Find each line of the entries with the string "computer", please, and copy it.

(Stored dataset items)
▶

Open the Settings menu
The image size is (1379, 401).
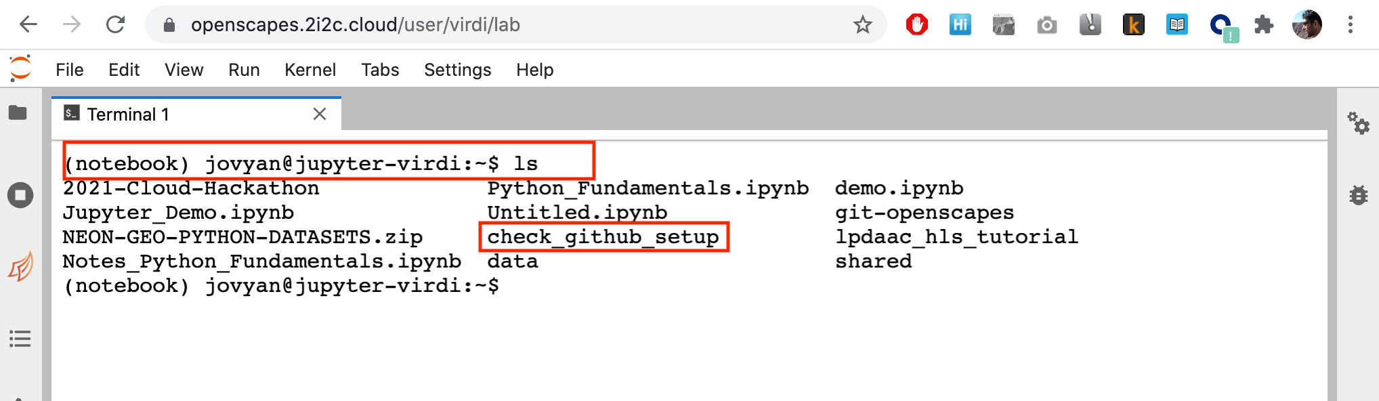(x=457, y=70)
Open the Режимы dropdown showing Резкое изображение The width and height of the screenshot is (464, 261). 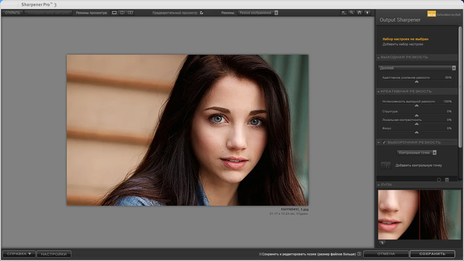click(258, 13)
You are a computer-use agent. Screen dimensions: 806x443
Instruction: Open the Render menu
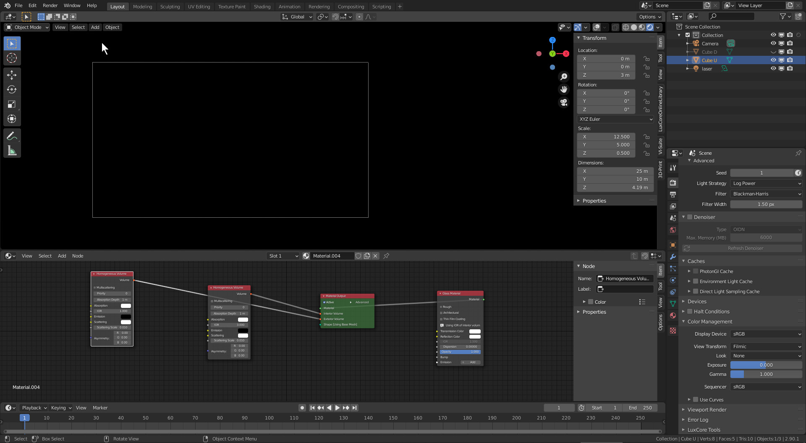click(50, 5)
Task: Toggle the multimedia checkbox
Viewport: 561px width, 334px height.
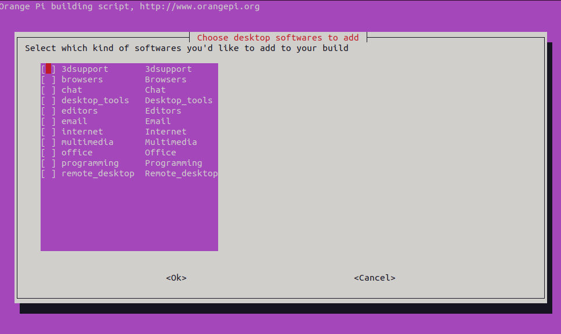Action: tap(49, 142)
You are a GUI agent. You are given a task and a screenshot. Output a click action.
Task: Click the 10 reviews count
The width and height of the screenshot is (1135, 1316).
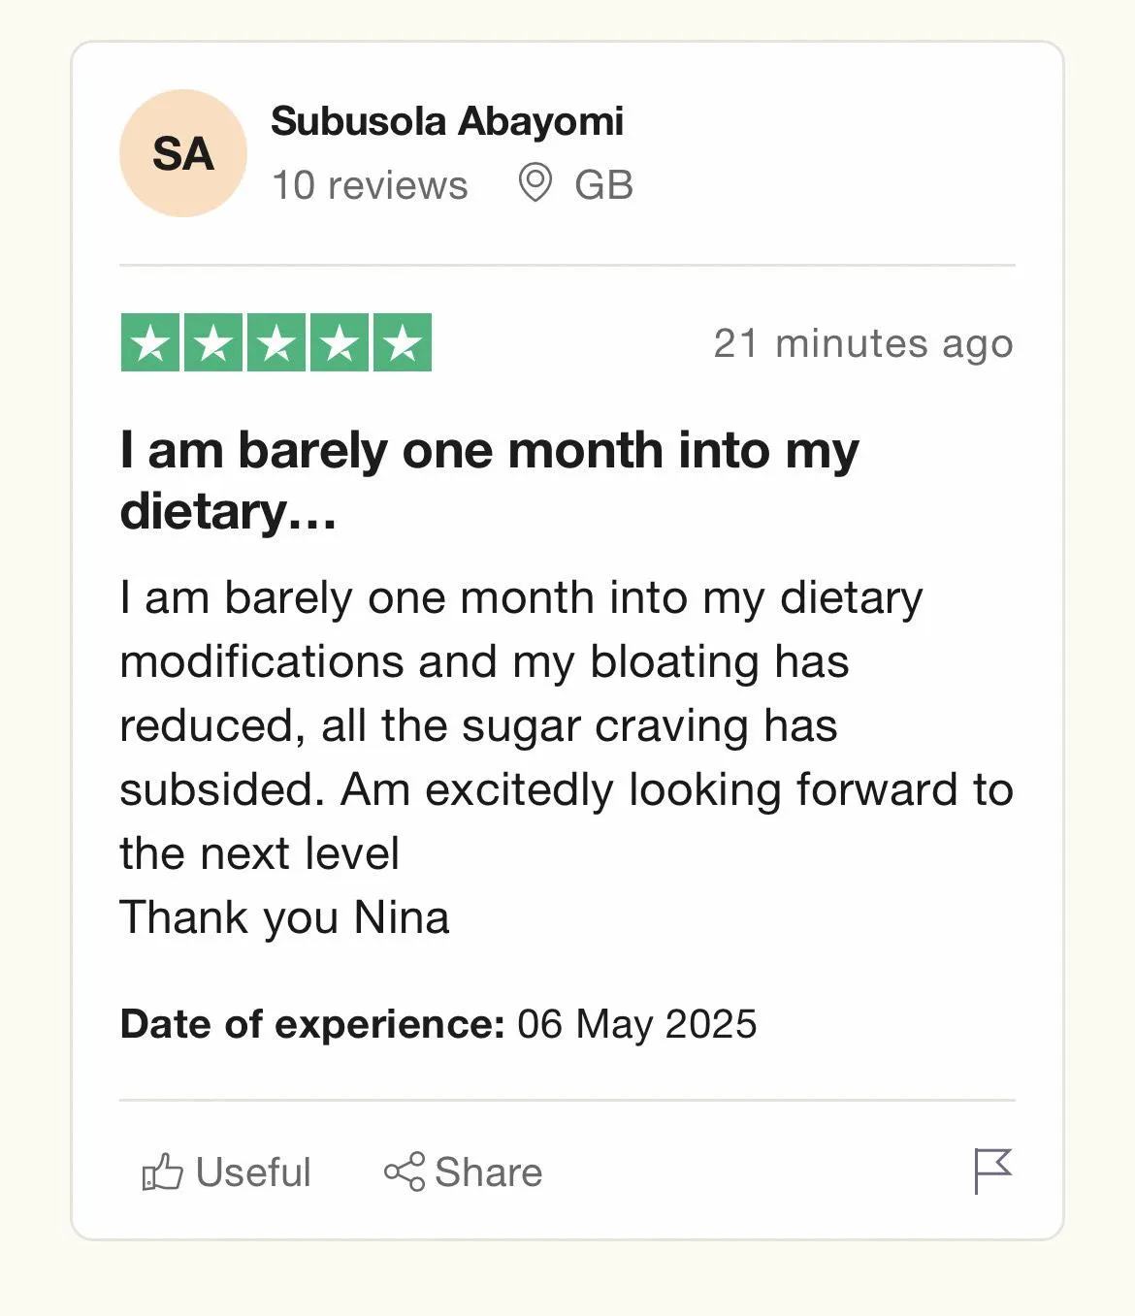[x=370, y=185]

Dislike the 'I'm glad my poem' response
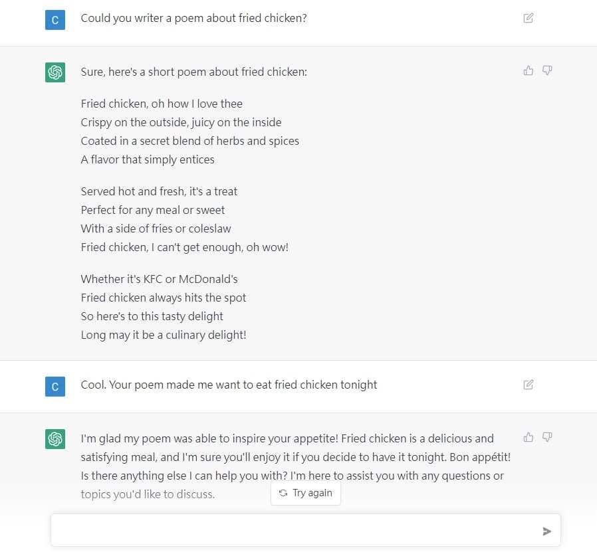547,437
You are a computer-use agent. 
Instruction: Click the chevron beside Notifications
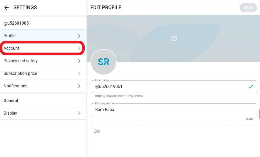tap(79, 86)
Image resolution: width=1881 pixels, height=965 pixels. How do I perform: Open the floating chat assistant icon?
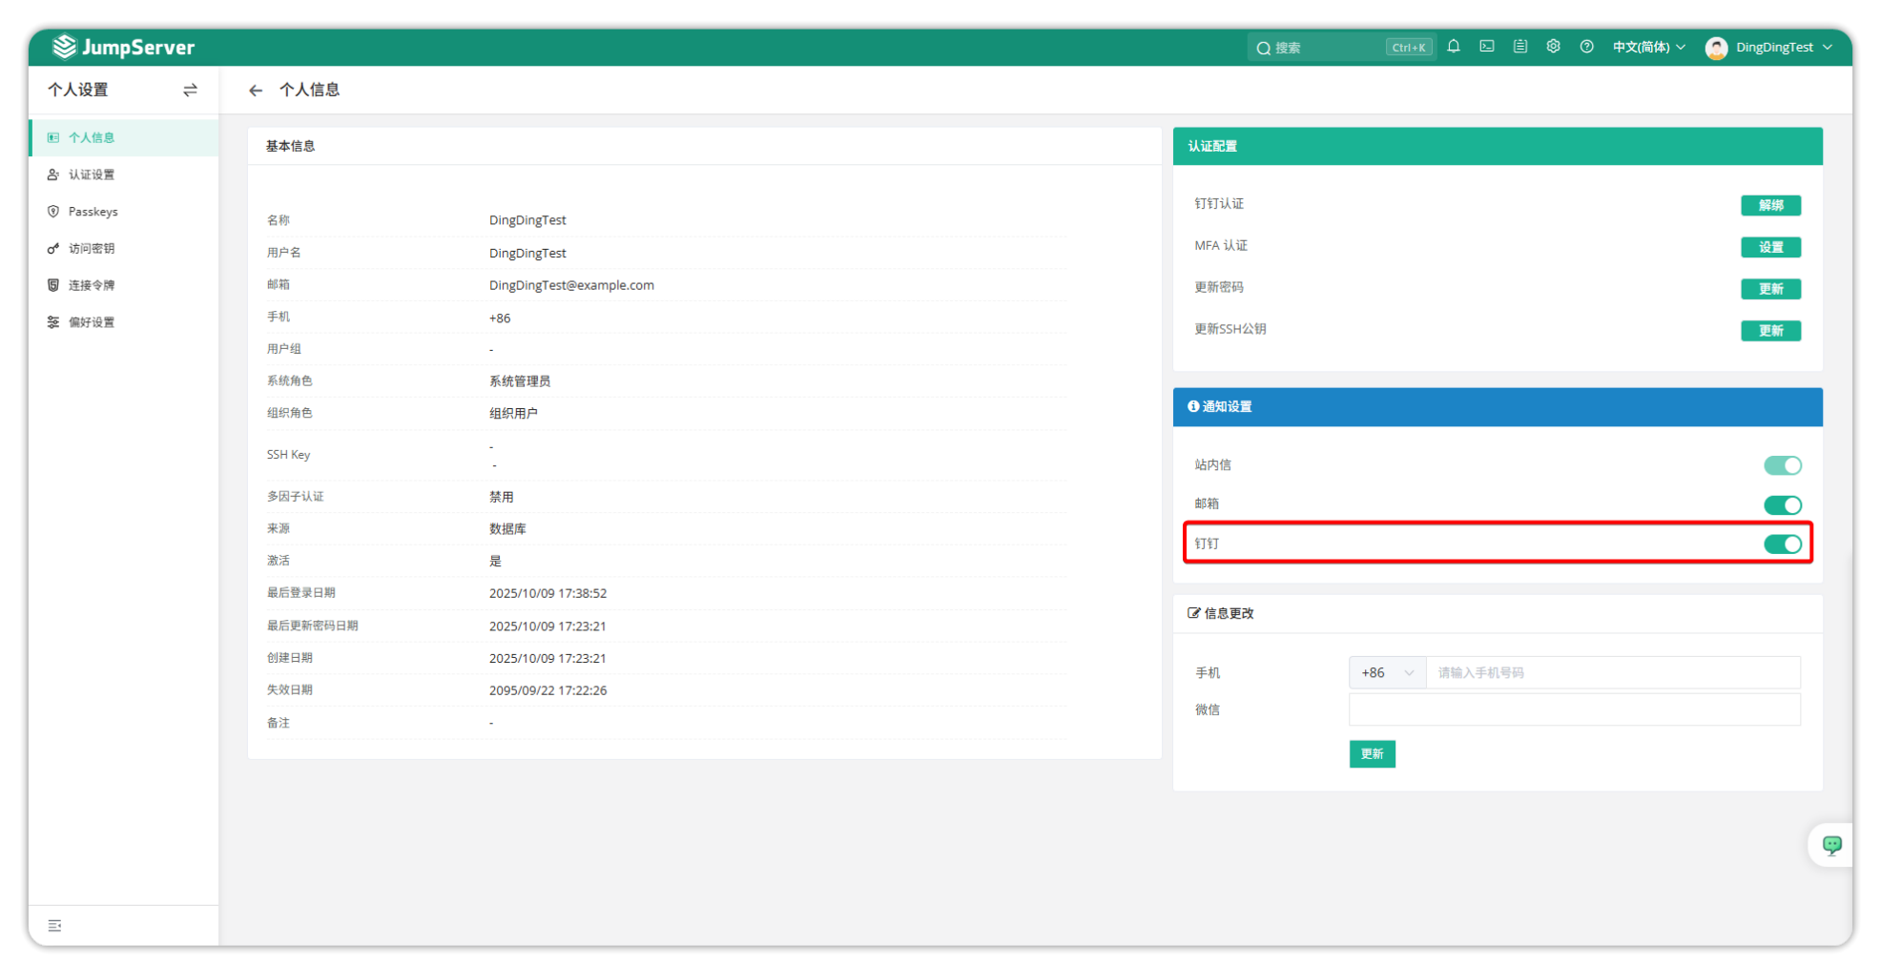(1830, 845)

◀

• [Task output]
You are a computer-use agent. Screen dimensions: 806x443
You are a computer-use agent. 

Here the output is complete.